Stored data Block Start

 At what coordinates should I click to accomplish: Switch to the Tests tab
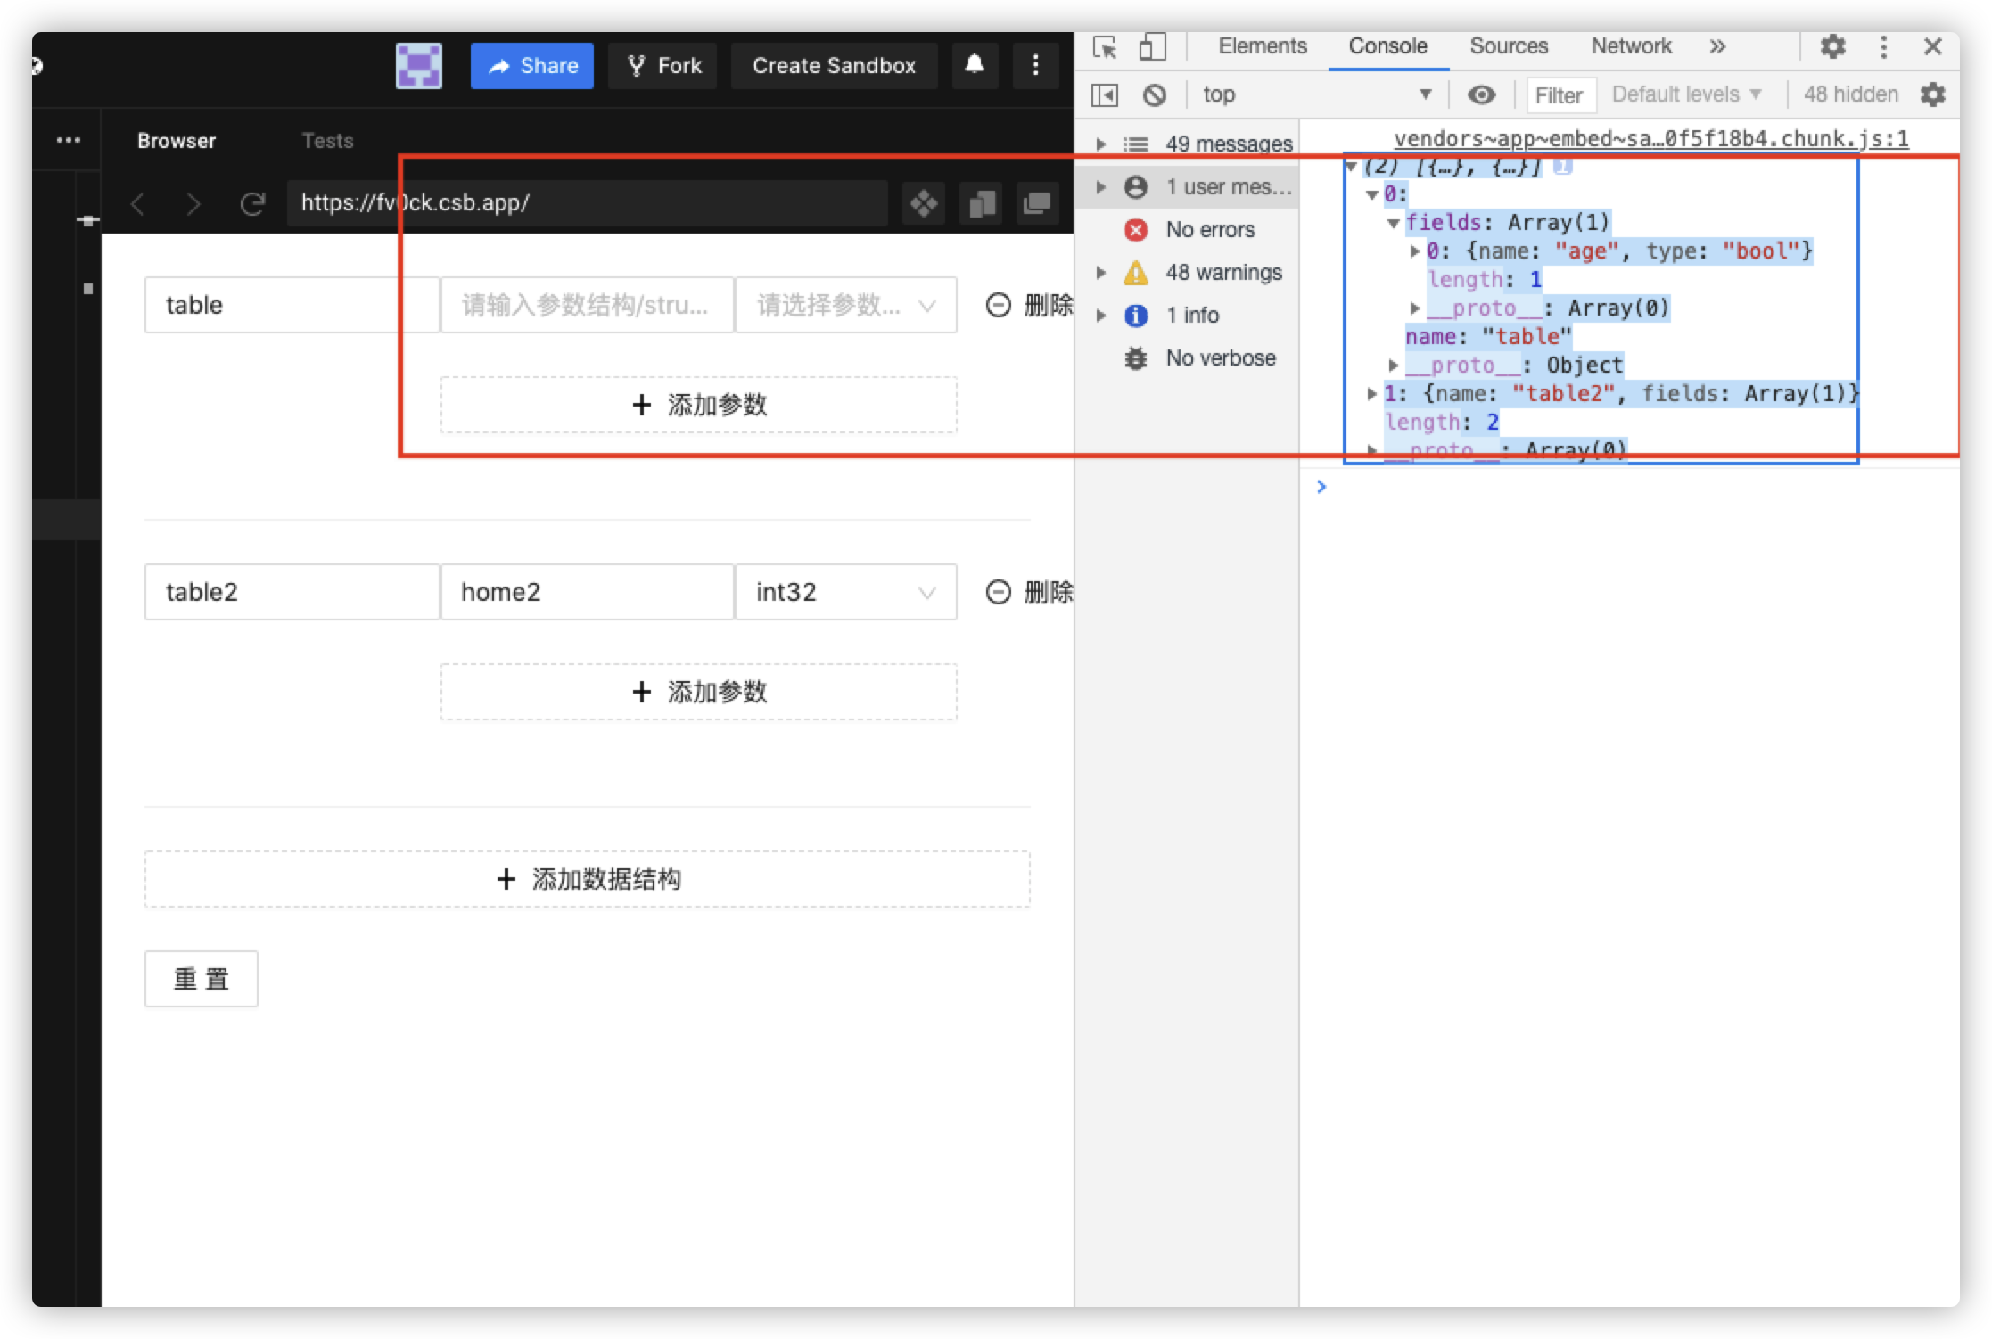point(327,141)
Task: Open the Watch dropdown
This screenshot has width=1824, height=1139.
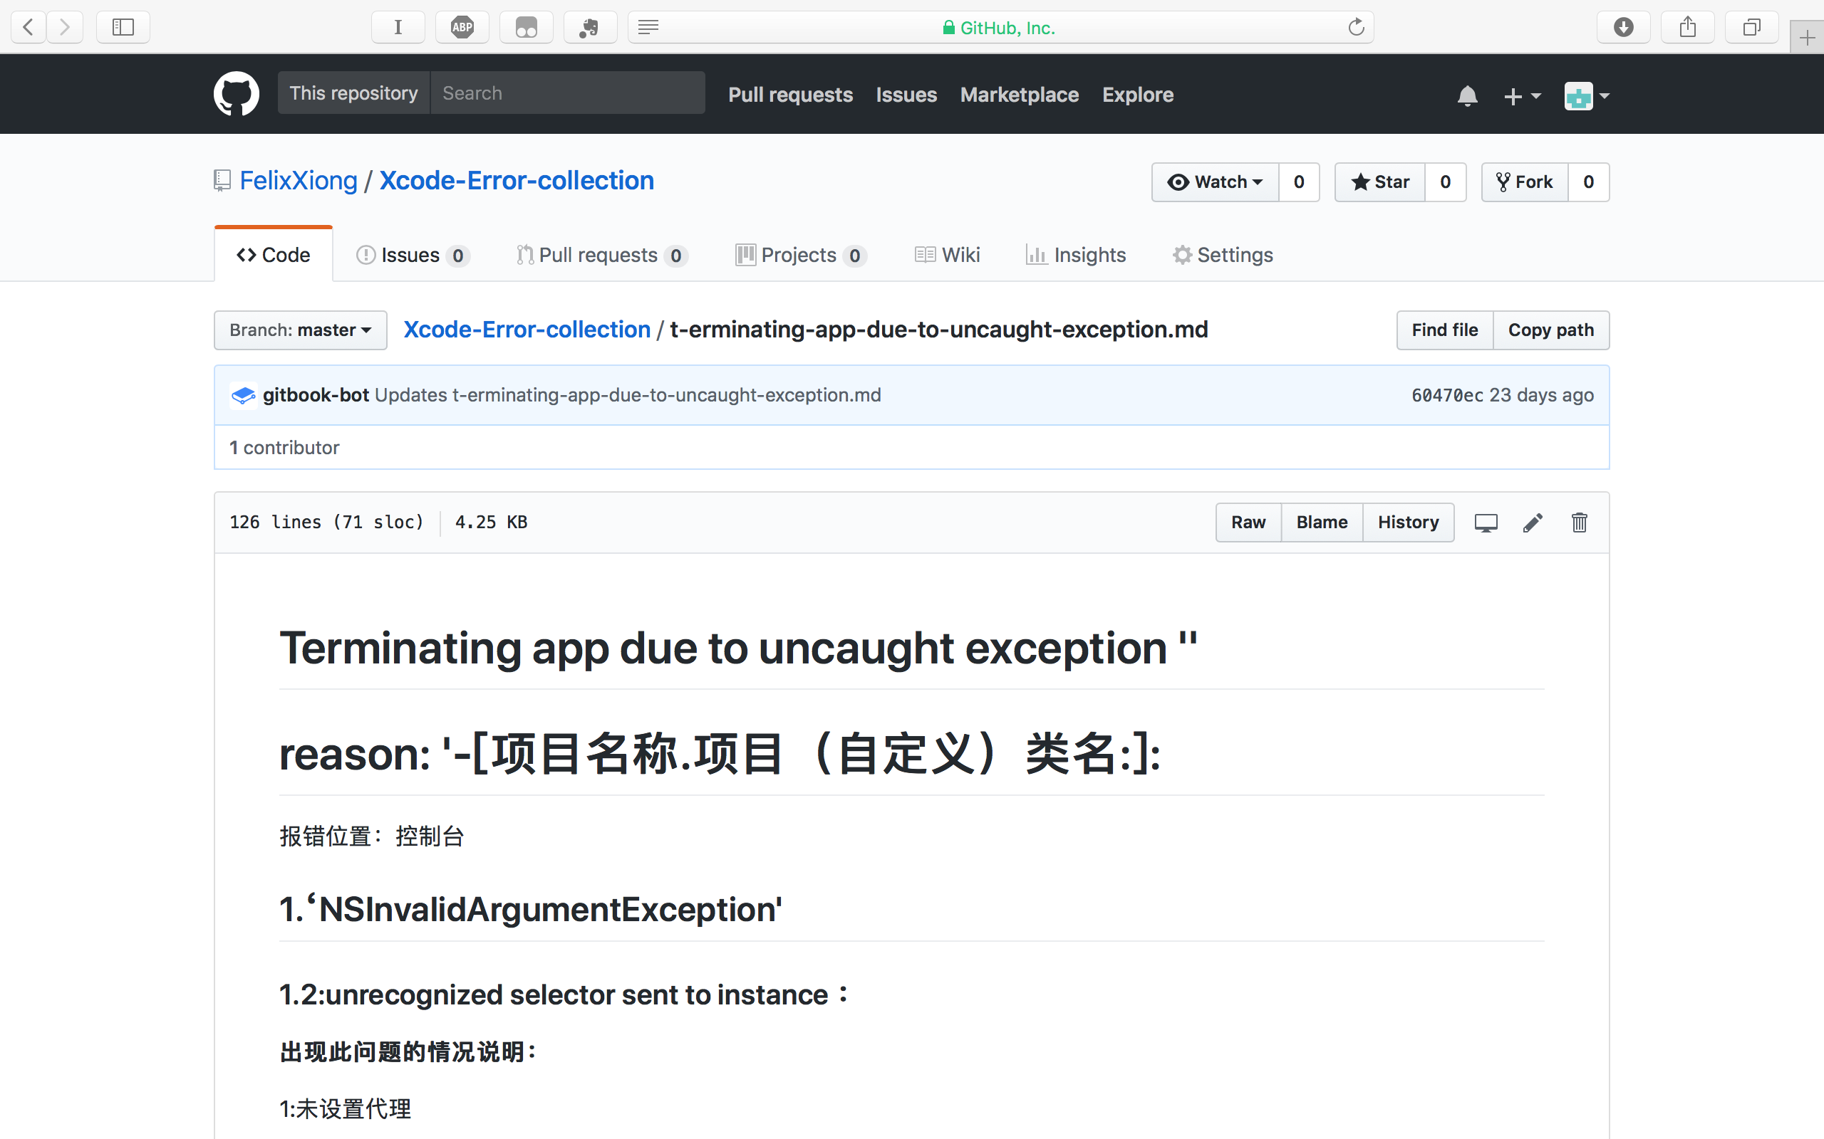Action: (x=1215, y=182)
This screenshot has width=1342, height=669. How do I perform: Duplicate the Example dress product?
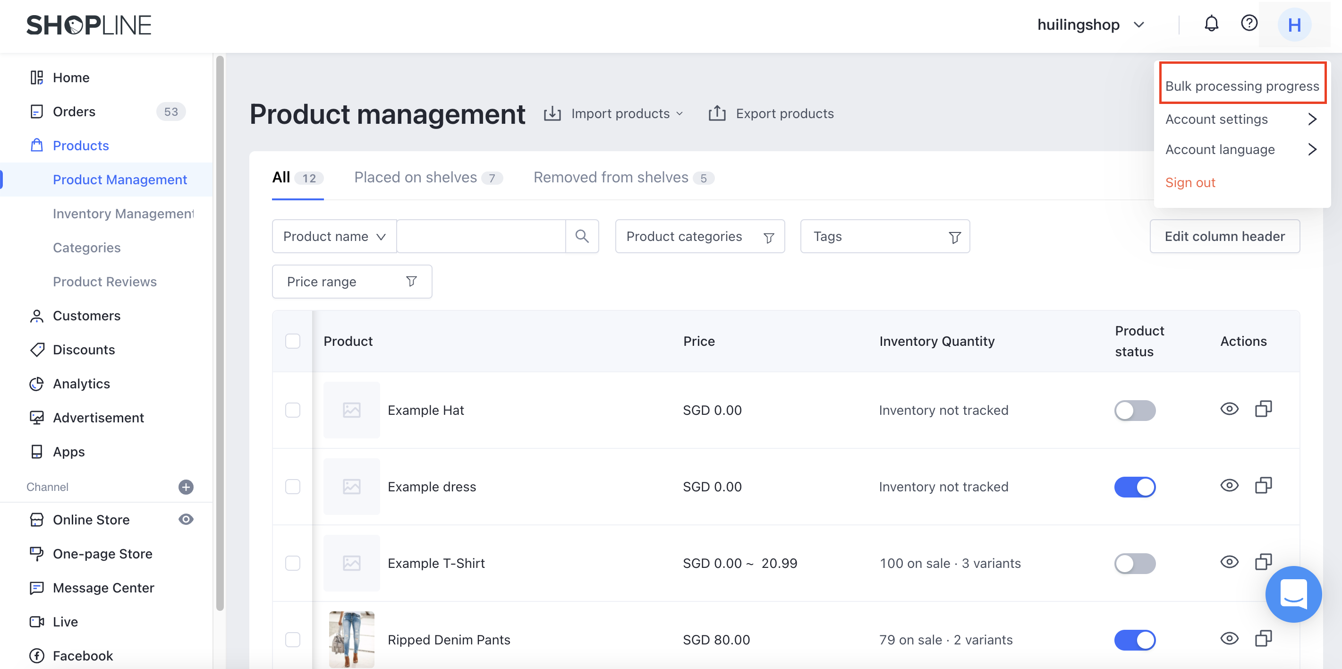[x=1263, y=485]
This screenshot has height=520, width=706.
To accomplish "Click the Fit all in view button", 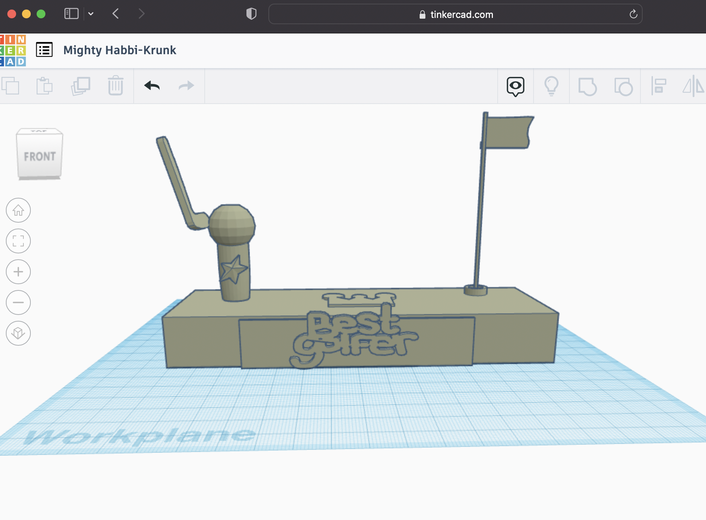I will tap(18, 241).
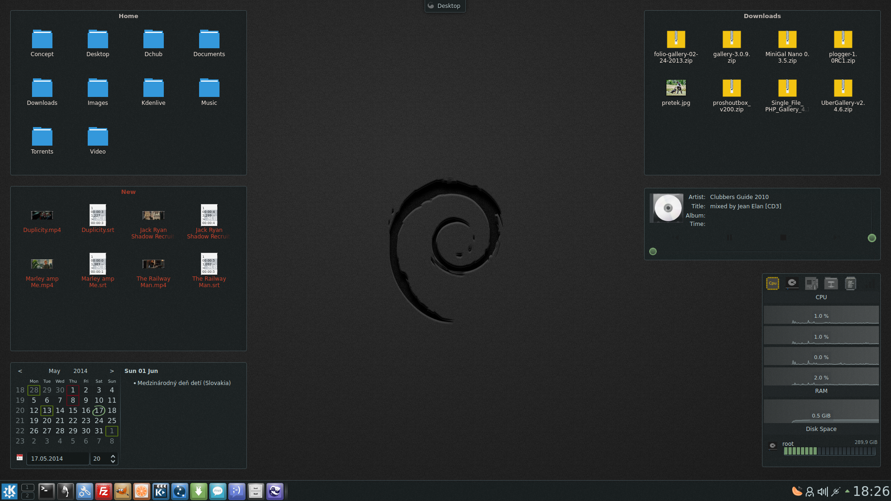
Task: Show hidden system tray icons arrow
Action: pyautogui.click(x=847, y=491)

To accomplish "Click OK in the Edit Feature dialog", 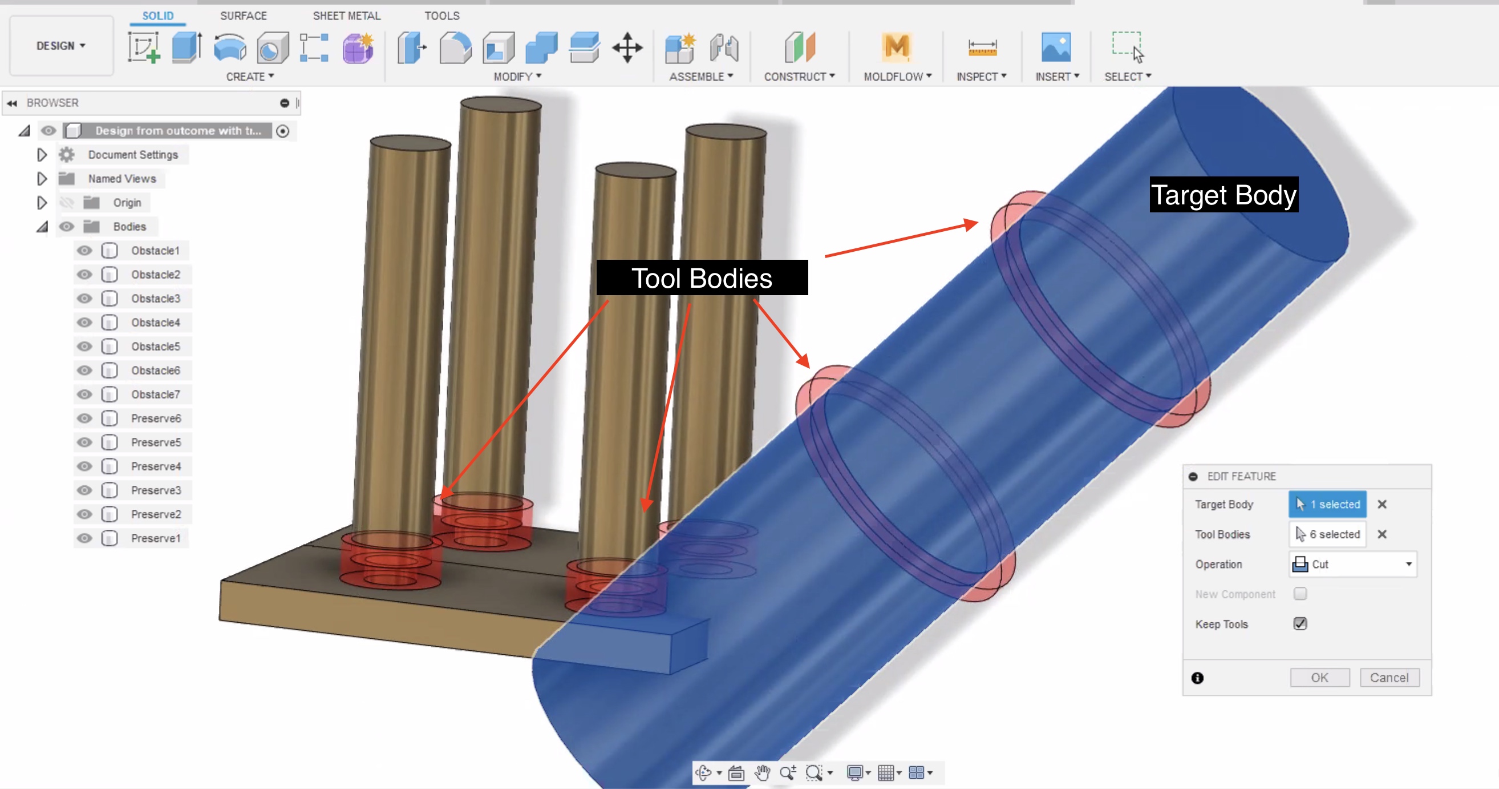I will (x=1320, y=677).
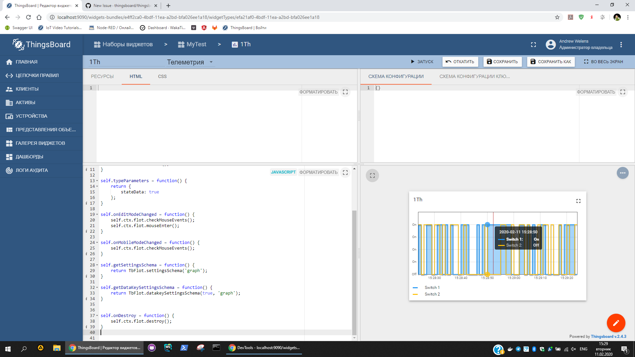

Stored data Block End

◆ **Problem to work on**
All that should be printed is the run of lines above from the one with "Task: Open the Watch dropdown" through the one with "This screenshot has height=520, width=706.", both included, exactly as given, with pictures left out.

◆ **Response**
Task: Open the Watch dropdown
This screenshot has width=1824, height=1139.
Action: (x=1215, y=182)
This screenshot has width=1342, height=669. How do I perform: Duplicate the Example dress product?
[x=1263, y=485]
This screenshot has height=520, width=706.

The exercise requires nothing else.